The works upstairs completely refreshed any distress I picked up in the noisy, dark exhibit below. Upon entering the gallery the first exhibit presented is Nina Katchadourian’s Surface Spoils: Concrete Music from Europe. This is a beautiful presentation of found object art in the form of audio tape which is both visually appealing as well as conceptually interesting. The artist has not only restored the found 1/4″ tapes and burnt them to a CD which one can listen to at an audio stand by the exhibit, but she has also created a gallery trace which shows the locations the tapes were found and even the actual tapes themselves in capsules containing maps on the wall.
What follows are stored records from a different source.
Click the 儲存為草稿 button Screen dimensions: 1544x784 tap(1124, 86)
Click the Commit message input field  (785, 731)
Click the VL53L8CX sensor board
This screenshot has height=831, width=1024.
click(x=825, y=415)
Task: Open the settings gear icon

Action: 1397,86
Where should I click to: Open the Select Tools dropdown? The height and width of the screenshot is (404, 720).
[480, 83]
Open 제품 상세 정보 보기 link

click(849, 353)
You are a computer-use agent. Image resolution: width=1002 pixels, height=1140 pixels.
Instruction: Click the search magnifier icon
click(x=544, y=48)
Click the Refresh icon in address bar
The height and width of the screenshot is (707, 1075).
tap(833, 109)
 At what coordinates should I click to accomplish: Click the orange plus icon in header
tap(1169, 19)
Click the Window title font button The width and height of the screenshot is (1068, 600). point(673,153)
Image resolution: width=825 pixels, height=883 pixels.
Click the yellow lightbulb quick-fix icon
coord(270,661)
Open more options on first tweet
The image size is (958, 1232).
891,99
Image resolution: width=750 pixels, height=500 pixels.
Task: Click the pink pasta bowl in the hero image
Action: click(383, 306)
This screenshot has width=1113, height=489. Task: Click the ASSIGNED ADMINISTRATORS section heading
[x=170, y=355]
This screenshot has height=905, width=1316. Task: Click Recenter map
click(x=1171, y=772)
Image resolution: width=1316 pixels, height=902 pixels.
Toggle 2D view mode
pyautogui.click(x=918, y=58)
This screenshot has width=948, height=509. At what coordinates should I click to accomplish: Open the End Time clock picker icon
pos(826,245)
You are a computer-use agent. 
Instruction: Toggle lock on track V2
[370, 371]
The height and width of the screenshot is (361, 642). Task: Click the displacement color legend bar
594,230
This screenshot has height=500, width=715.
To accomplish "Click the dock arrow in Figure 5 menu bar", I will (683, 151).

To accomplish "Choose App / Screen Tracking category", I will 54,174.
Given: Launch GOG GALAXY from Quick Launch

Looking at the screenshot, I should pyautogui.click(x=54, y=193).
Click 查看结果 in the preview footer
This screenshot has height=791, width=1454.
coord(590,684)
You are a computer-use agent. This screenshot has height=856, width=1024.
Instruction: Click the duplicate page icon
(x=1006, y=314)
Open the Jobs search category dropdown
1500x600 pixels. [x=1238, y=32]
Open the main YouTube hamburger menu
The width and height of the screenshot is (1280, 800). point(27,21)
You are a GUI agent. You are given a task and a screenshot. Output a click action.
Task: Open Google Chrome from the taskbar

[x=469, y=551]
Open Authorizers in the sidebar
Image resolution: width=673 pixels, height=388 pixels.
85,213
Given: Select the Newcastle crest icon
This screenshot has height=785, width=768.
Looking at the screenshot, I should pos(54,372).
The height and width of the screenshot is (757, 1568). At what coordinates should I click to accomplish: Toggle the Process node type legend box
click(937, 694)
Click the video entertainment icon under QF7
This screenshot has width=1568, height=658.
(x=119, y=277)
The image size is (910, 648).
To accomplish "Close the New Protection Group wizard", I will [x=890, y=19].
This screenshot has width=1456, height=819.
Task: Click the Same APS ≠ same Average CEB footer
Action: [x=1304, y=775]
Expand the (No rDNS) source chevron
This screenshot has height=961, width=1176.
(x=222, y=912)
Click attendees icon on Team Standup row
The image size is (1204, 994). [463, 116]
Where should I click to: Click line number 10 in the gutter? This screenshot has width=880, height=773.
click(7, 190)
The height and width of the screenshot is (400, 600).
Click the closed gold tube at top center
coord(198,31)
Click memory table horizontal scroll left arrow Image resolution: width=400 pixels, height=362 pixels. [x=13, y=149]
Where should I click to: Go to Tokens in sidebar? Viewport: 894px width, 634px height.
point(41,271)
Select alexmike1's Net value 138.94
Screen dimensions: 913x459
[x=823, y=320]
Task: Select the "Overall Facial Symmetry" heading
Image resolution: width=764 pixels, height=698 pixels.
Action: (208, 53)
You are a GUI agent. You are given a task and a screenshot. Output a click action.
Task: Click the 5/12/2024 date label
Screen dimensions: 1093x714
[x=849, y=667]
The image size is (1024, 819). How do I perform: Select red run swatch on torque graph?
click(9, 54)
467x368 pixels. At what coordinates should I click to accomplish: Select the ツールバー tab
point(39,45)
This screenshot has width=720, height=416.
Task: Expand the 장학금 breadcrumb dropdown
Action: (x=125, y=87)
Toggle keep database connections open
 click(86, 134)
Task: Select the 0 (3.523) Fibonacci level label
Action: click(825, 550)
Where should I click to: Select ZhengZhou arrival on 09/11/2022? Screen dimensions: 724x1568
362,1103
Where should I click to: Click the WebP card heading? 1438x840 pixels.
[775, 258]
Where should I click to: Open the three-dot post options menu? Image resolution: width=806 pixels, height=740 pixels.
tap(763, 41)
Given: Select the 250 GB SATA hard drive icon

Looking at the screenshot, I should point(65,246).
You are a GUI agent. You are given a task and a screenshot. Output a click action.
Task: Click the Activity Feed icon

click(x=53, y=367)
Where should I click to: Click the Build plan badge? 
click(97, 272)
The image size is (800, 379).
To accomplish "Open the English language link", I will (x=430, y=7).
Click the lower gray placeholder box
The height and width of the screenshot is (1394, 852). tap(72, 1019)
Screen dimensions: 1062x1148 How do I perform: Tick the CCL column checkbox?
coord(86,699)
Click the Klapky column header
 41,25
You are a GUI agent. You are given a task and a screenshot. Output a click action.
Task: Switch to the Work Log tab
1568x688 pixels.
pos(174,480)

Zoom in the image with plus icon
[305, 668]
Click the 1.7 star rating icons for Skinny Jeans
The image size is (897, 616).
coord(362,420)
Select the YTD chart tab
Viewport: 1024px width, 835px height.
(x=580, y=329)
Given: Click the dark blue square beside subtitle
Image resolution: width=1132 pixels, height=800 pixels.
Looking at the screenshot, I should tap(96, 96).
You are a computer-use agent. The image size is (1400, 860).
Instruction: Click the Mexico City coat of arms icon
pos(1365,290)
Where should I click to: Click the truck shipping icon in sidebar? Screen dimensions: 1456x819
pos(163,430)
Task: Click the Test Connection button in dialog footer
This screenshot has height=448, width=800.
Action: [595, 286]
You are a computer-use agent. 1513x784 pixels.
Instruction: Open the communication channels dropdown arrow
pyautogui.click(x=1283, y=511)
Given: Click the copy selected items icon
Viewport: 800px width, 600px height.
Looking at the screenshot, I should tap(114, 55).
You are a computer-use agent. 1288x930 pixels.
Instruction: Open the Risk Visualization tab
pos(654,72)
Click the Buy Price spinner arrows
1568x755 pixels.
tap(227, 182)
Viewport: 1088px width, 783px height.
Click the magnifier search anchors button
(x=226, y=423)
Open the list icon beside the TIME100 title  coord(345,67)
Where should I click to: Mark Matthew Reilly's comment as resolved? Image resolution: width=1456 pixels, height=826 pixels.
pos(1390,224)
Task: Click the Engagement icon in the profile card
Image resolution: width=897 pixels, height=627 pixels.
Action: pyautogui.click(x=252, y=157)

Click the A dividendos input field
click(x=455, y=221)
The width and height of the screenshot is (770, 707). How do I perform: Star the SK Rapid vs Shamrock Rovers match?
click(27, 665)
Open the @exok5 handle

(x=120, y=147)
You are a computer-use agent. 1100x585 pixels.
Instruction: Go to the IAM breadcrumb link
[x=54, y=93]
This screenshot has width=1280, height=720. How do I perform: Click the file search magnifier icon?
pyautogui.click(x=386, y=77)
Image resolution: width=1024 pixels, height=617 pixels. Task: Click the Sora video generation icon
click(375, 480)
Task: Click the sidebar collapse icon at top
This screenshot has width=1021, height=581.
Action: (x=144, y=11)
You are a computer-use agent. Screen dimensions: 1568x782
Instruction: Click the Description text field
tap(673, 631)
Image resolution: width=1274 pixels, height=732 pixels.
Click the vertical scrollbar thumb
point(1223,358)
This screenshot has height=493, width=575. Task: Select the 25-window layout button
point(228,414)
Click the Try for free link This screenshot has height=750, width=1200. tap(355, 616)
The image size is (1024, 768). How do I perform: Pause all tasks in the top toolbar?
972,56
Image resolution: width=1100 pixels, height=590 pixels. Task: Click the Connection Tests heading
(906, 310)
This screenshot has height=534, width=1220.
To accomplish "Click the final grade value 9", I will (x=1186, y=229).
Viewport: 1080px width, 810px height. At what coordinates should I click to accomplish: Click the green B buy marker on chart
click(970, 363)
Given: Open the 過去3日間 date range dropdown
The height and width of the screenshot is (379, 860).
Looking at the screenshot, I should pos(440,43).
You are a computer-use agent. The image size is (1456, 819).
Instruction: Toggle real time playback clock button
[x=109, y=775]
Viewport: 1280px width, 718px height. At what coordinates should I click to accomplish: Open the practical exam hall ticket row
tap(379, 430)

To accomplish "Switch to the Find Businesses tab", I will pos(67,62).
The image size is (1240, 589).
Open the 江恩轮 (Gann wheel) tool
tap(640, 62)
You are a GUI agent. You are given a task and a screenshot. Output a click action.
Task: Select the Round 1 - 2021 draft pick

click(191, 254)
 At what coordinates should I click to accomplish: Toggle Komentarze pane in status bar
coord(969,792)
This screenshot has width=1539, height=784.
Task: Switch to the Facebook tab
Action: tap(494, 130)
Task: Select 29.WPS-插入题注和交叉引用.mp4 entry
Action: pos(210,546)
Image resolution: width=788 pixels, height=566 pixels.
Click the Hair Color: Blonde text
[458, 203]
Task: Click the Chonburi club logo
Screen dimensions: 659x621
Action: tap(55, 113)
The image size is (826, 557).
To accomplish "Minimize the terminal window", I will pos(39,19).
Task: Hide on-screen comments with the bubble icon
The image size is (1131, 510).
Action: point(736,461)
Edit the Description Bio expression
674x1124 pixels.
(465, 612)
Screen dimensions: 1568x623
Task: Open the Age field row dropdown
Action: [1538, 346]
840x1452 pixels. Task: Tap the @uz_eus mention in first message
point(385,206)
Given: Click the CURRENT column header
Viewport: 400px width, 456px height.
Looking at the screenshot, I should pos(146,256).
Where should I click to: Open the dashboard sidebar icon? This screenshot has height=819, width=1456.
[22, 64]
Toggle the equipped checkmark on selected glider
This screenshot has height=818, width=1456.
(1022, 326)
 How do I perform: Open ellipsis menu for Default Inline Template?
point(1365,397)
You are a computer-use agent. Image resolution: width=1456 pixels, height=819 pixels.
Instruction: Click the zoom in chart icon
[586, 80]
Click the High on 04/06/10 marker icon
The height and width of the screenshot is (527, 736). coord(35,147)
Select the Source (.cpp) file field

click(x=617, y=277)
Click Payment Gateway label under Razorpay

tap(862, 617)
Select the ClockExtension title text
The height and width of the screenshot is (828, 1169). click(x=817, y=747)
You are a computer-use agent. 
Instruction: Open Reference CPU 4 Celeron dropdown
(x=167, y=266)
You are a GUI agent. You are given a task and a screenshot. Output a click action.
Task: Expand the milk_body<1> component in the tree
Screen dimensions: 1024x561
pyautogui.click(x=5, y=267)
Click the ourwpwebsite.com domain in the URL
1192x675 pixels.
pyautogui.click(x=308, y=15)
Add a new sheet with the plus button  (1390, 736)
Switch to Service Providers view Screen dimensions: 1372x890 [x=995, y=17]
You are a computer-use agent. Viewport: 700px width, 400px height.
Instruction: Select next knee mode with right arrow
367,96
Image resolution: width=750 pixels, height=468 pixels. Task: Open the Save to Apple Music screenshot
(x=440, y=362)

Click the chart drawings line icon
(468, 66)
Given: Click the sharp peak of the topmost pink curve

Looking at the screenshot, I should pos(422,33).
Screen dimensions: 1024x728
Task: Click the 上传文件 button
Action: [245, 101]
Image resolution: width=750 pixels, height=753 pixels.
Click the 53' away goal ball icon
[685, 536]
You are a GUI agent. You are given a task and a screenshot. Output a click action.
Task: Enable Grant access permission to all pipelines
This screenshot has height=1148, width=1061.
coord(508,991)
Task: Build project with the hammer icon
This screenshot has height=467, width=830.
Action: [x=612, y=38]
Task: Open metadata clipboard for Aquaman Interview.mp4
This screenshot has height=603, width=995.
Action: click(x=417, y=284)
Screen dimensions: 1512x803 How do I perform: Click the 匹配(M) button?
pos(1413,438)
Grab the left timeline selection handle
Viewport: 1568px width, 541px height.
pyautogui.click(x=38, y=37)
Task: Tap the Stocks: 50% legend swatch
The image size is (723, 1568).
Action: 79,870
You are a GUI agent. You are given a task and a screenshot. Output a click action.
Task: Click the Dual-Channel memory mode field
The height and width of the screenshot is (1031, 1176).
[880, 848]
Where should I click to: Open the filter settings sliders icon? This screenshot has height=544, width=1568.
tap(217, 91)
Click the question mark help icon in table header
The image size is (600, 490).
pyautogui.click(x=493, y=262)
On the backside of the sparse, clean audio tape exhibit is Colter Jacobsen’s recreation of his studio. On the road well traveled of found object art, it is fairly difficult to stand out, and this exhibit is no exception. The presentation is fun to look at and well laid out but yet another collection of discarded cardboard signs and photos.
Douglas Huebler’s Variable Piece #70 is a photo project to document the existence of every person alive. This presentation at New Langton was sadly only represented by a handful of pictures but raised a lot of provocative questions. Is the project a solo endeavor or something that will be maintained by a foundation as an attempt to complete the project like John Cage’s “As Slow as Possible” which was picked up in 2003 by a group of folks who propose 639 years to complete playing the song. Is it even theoretically possible to photograph everyone or what would be the required number of photo teams to keep up with the current birth rate? The project rings of a jovial lunacy.
Last but not least I’d like to comment on the lunacy of Lynn Hershman Leeson and the presentation at New Langton in this show of some of her Roberta Breitmore artifacts. Hershman Leeson donned an unfamiliar outfit and an unfamiliar persona to become a completely different person. During this experiment, her theater in real life began to merge with reality and become a bit of a personal threat to the well being of the artist. This project in some ways represents in extreme what most people experience in the process of working for art. The impracticality of artistic thinking and the necessity to strive for non-normal and hyper-normal experience causes most people to walk the border of what would normally be call sane. Thankfully New Langton has offered an anchor to keep experimental arts experience firmly grounded in San Francisco for thirty years. This artist hopes the doors stay open and the lights stay on to gather the community of the arts at New Langton for thirty more!